Coma Berenices lies between Leo and Boötes. Very faint, the constellation requires optimum conditions to study, time fully rewarded as this is the home of the superb ‘Coma Star Cluster’, one of the finest binocular objects in the heavens. The eight Messier objects in Coma Berenices require medium to large telescopes, as do other galaxies which are nearly as impressive. Besides the Coma Star Cluster, Coma Berenices contains several very nice binaries suitable for binoculars. To locate alpha Comae draw a line between Denebola and Arcturus, nearly due east. Alpha is midway along this line, two FOVs west of Arcturus.
Alpha Comae Berenicis is a very close binary of equal 5.1 magnitude stars. Together they form a magnitude of 4.3. The companion's orbit of 25.9 years is seen perfectly on edge. Alpha Comae is quickly found west of Arcturus. Follow the arrow-shaped asterism -- in the same FOV as Arcturus -- which points directly to alpha Comae, two FOVs to the west. The Messier object in the same field of view, M53, is a globular star cluster about 65,000 light years away. It's best seen in large telescopes.
Beta Comae Berenicis is two FOVs north of alpha. From beta, move your glasses due west two fields and you'll find the magnificent glittering spectacle known as The Coma Star Cluster, that completely fills the binocular field of vision. Though Gamma Com is the star furthest north; it isn't a member of the cluster.
Gamma Comae Berenicis forms the western tip of the constellation's asterism.

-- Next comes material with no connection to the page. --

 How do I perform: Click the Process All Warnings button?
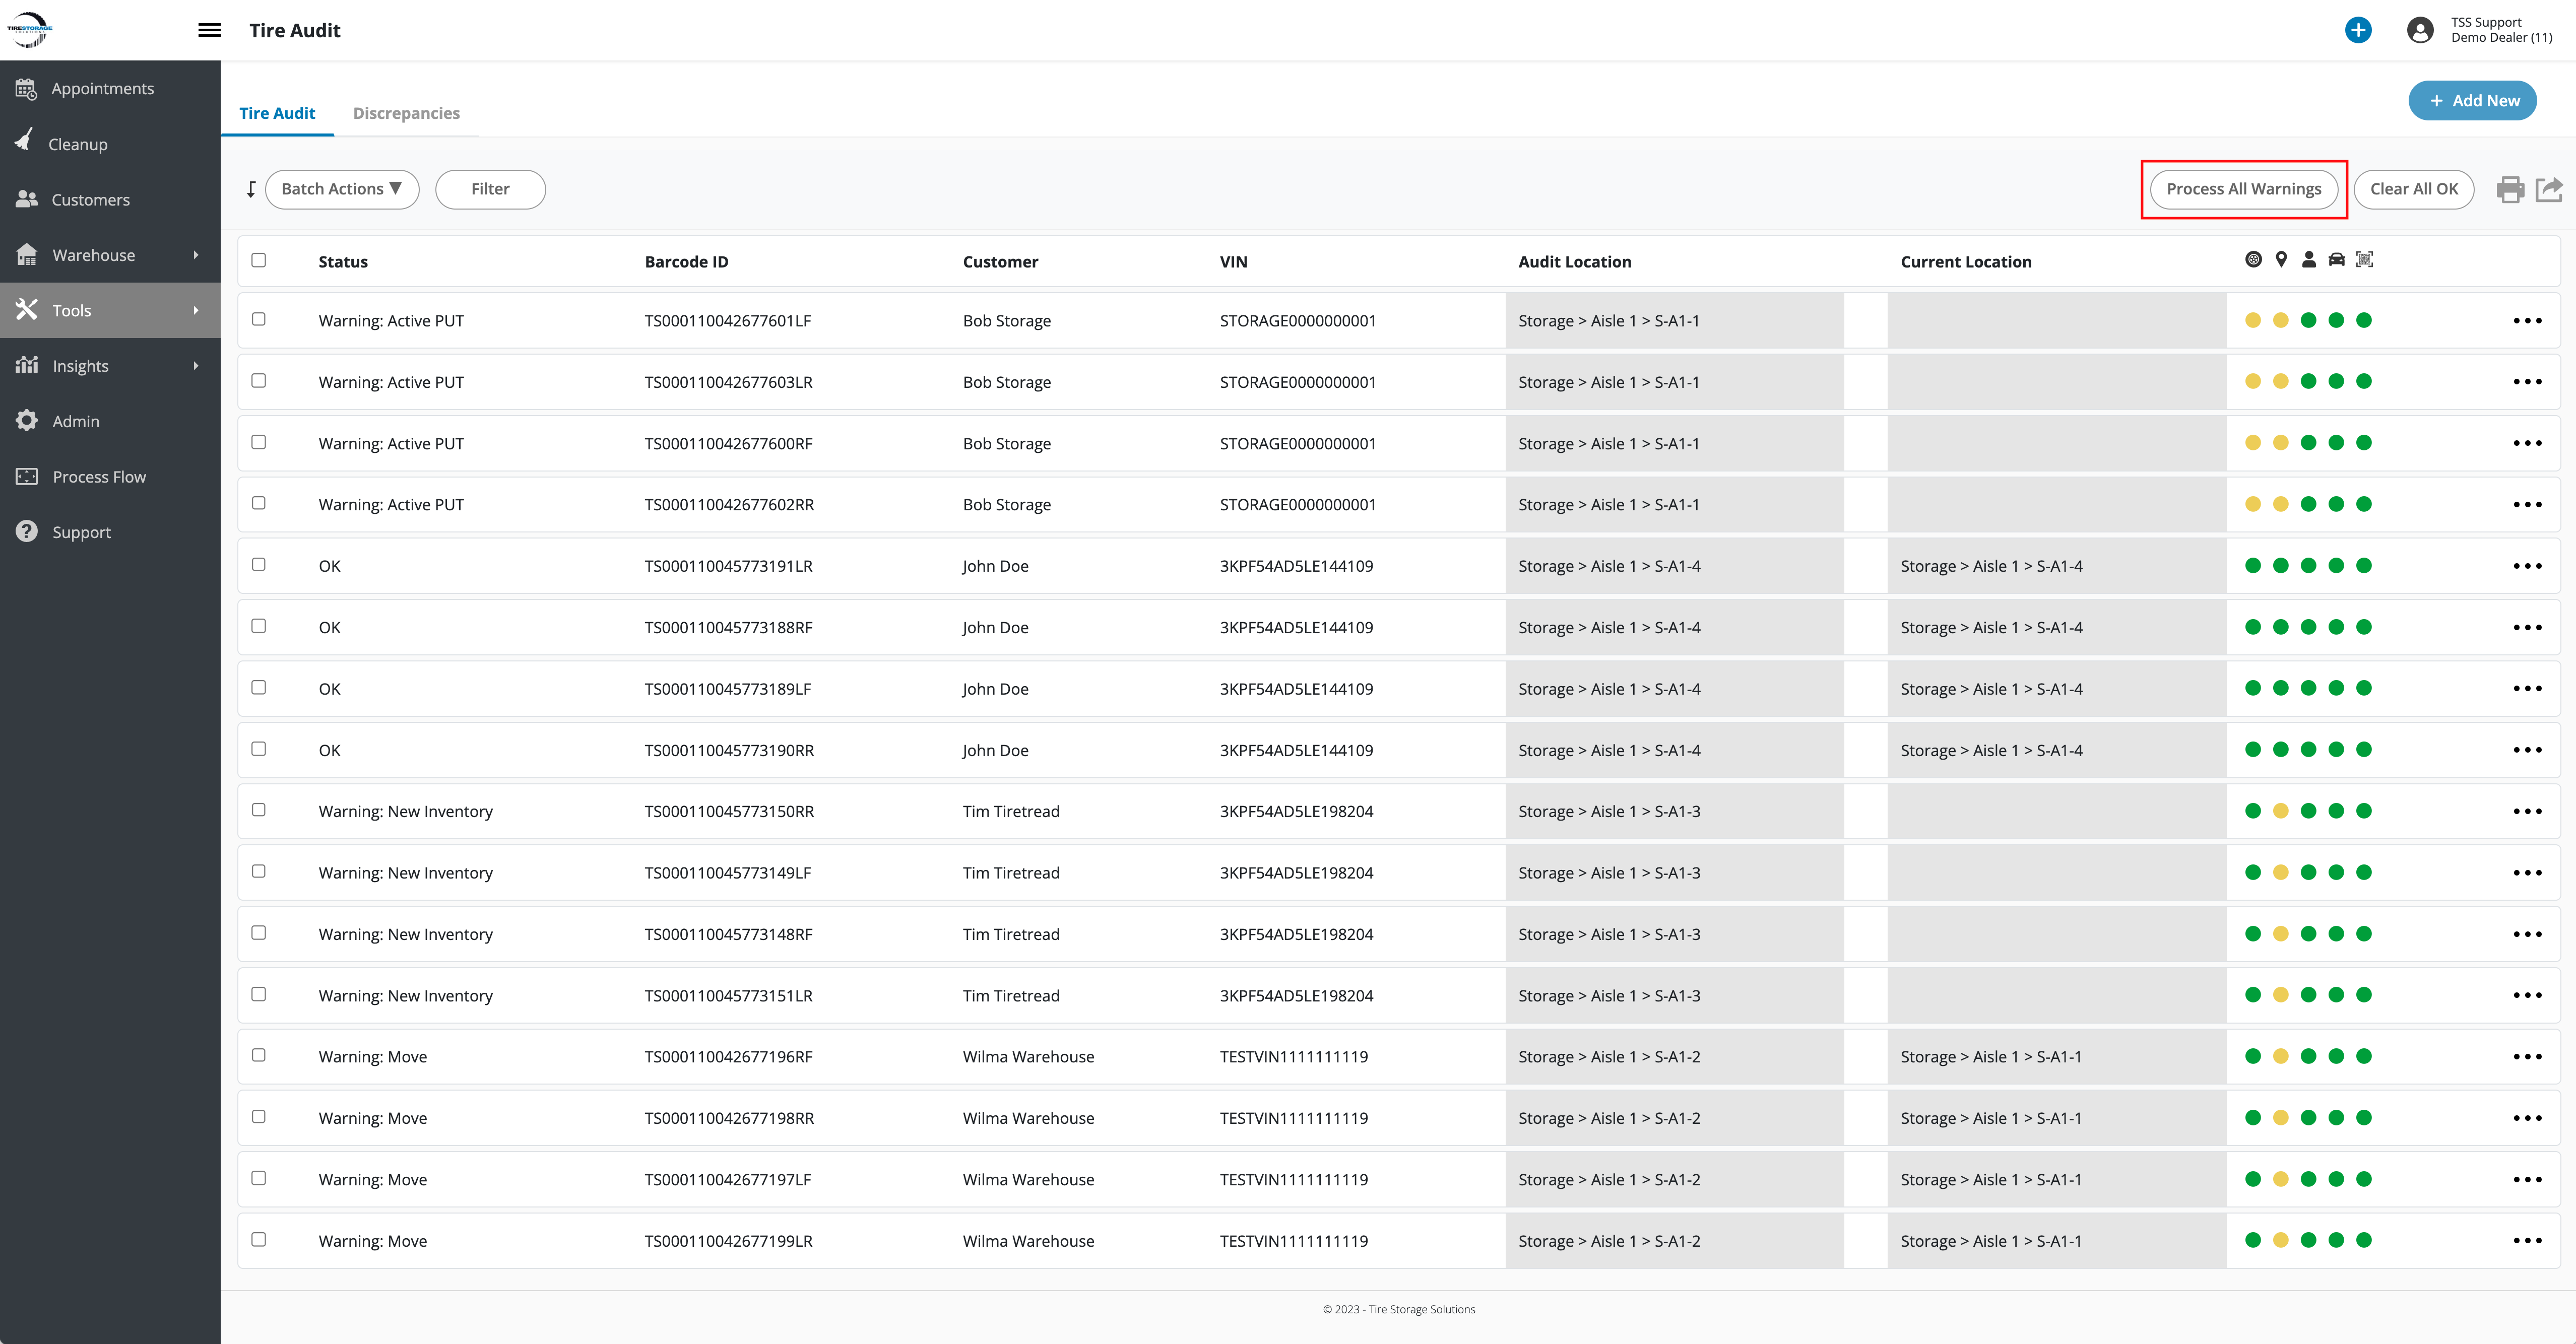[2243, 189]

More interestingly gamma Com is in the vicinity (although not apparently a part of) the delicate star cluster simply known as The Coma Star Cluster. Place beta Comae at the eastern edge of your glasses; two close stars (30 and 31) will be on the right side. Now sweep to the west, placing 30 and 31 at the eastern edge. Gamma and the cluster will be sitting on the western edge of your glasses. Move a little further to the west, gathering up all the stars of the cluster. The cluster perfectly fills the binocular FOV, making it a delightful object of study. Its stars are roughly 275 light years away, one of the closest star clusters. About forty stars form the group, the brightest being 12 Comae. Only a half dozen of the stars are 5th-magnitude, the rest being 6th- or even fainter. Altogether they form a dazzling effect in binoculars.